Exercise aim.
Please set down, word for word, the stretch of the material below from the line containing "This screenshot has height=750, width=1561." through the line containing "Click the Manufacturer", and nothing else.

Supplied information.
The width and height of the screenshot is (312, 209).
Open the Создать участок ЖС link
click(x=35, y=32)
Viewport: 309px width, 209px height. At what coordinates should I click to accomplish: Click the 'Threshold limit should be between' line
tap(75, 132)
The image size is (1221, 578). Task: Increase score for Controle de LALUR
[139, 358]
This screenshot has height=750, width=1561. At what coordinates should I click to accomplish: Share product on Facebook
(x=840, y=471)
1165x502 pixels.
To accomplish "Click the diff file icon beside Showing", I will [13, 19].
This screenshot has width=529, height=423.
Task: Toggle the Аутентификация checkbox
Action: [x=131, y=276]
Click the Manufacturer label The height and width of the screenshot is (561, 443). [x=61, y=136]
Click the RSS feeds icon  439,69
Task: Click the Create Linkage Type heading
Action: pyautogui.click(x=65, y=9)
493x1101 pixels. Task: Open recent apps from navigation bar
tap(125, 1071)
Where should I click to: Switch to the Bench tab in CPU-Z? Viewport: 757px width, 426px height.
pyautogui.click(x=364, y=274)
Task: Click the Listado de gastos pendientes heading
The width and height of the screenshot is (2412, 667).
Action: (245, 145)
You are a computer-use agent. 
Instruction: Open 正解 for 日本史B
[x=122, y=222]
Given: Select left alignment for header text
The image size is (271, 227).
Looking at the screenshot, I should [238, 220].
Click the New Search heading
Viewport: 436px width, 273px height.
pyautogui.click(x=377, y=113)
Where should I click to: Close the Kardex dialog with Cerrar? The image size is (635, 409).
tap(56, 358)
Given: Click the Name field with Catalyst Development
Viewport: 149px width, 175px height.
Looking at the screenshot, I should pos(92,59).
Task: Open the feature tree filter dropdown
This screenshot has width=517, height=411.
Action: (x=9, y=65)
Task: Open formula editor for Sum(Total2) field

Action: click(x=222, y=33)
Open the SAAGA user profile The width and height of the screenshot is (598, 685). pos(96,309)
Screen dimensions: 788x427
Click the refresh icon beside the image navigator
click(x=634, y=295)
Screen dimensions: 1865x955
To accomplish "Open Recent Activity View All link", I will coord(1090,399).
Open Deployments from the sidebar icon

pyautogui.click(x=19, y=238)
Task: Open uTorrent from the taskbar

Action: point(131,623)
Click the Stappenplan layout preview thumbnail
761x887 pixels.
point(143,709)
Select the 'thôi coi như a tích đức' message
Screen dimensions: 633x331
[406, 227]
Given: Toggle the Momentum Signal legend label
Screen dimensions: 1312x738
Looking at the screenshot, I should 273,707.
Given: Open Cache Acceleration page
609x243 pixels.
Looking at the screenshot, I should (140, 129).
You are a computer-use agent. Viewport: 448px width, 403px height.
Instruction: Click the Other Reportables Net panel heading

Task response.
This screenshot has height=750, width=1561. At what coordinates should I click to accomplish: Share product on Facebook
(x=840, y=471)
1165x502 pixels.
To accomplish "Click the diff file icon beside Showing", I will [13, 19].
This screenshot has width=529, height=423.
Task: Toggle the Аутентификация checkbox
Action: [x=131, y=276]
Click the Manufacturer label The height and width of the screenshot is (561, 443). [x=61, y=136]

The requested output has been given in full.